Grote Keten van 't Zijnde! die van God begon
Etherische zielen, engel, mens, dier,
Vogel, vis, insect omvat, en wat oog noch
Vergrootglas kan zien; van Oneindig tot U,
Zoals Lovejoy aan toont hebben we bij Pope te doen met een idee die blijkbaar vele generaties van kunstenaars en wijsgeren heeft gefascineerd. Het heelal wordt volgens de idee van de Grote Keten opgevat als een ontzaglijk lange keten van scheppingen, gaande van het onbeduidendst bestaande ding tot aan het hoogst denkbare wezen, doorheen alle mogelijke graden van volmaakt- | |
| |
heid. De Keten strekt zich uit van het Niets tot het Goddelijke, zoals Pope het uitdrukt, en de schakels ervan worden gevormd door wezens, die geleidelijk langs de Keten opklimmen. De plaats van de mens in die Keten is ongeveer in het midden - hoewel volgens vele denkers de mens nog heel wat beneden dit midden staan kan, vermits wezens hoger dan de mens heel wat talrijker moeten zijn dan de lager staande, gezien nog een enorme afstand de mens van God moet scheiden. De mens bezit de gave van de rede, streeft naar de hogere zijnssferen, maar is toch terzelfdertijd een dier, een waar knooppunt tussen het dierlijke en het Goddelijke.
Wijzend op de bekende uitspraak van A.N. Whitehead, dat de veiligste karateristiek die men van de Europese wijsgerige traditie kan geven is, dat ze bestaat uit een reeks voetnota's op Plato, beschrijft Lovejoy op welke manier Plato de idee van de Grote Keten van het Zijnde heeft ontwikkeld, en hoe ze daarna langs Plotinus met zijn theorie der emanaties en langs de middeleeuwse philosofen de Renaissance heeft bereikt. Het lijkt ons de moeite waard bij de Renaissance-opvatting even te blijven stilstaan, om aan te tonen hoe de centrale gedachte van de Grote Keten aan het nieuwe Copernicaanse wereldbeeld wordt aangepast.

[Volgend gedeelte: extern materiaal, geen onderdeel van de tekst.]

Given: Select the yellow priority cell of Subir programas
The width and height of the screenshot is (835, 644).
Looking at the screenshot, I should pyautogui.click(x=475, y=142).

De populaire wijsgerige gedachten in de Renaissance worden inderdaad sterk beïnvloed door het nieuwe wereldbeeld ontworpen door Copernicus; hier is werkelijk een ‘nieuwe philosophie’ ontstaan, die rechtstreeks tot de Renaissance-dichters en -denkers moet spreken. In de literatuur is het vooral de tragische, romantische figuur van Giordano Bruno (1548-1600), die op geestdriftige wijze de ideeën van Copernicus zal verkondigen. Zoals recente bijdragen over Bruno hebben aangetoond - o.a. die van Miss F.A. Yates in het J,ournal of the Warburg and Courtauld Institutes - zou het totaal verkeerd zijn Bruno te beschouwen als iemand die Copernicus verdedigt op grond van astronomische en mathematische gegevens. Veeleer wordt de Copernicaanse waarheid door Bruno getransponeerd tot een soort mystisch-magische waarheid, die nauw blijkt samen te gaan met de Platonische en middeleeuwse traditie. Het voornaamste - omdat het van betekenis is voor de literatuur - wat de middeleeuwse opvatting scheidt van de moderne, is dat het middeleeuwse heelal begrensd was door een kristallen sfeer waarop zich de vaste sterren bevonden, terwijl de Renaissance-dichters meestal de opvatting huldigden dat het heelal onbegrensd was, een heelal waarin de vaste sterren zich tot in het oneindige verspreidden. Het was een opvatting die niet rechtstreeks voortvloeide uit de theorieën van Kepler en Copernicus, maar die veeleer wortel had geschoten in de verbeeldingrijke geesten der dichters, inzonderheid bij Giordano Bruno. Hoe hangt Bruno's opvatting nu samen met die van de Grote Keten? Een hoofdkenmerk van de Grote Keten is dat haar schakels ononderbroken zijn, want, zegt Pope, het breken van hetzij de tiende of de tienduizendste schakel zou fataal zijn voor het bestaan van de hele ladder der wezenheden. Het is langs dit beginsel dat de betrekking met Bruno kan
| |
| |
worden aangetoond, want op grond van het axioma dat het Goddelijk Wezen oneindig is, houdt Bruno staande dat de aspecten waaronder het zich manifesteert ook oneindig zijn en aanleiding geeft tot het ontstaan van een oneindig aantal wezens en een oneindig aantal werelden. Een oneindige oorzaak kan geen eindig gevolg hebben; bijgevolg, juist zoals de Keten zich oneindig uitstrekt, zo is ook het heelal als een uitvloeisel van het Goddelijke een onderbroken Volheid (plenitude).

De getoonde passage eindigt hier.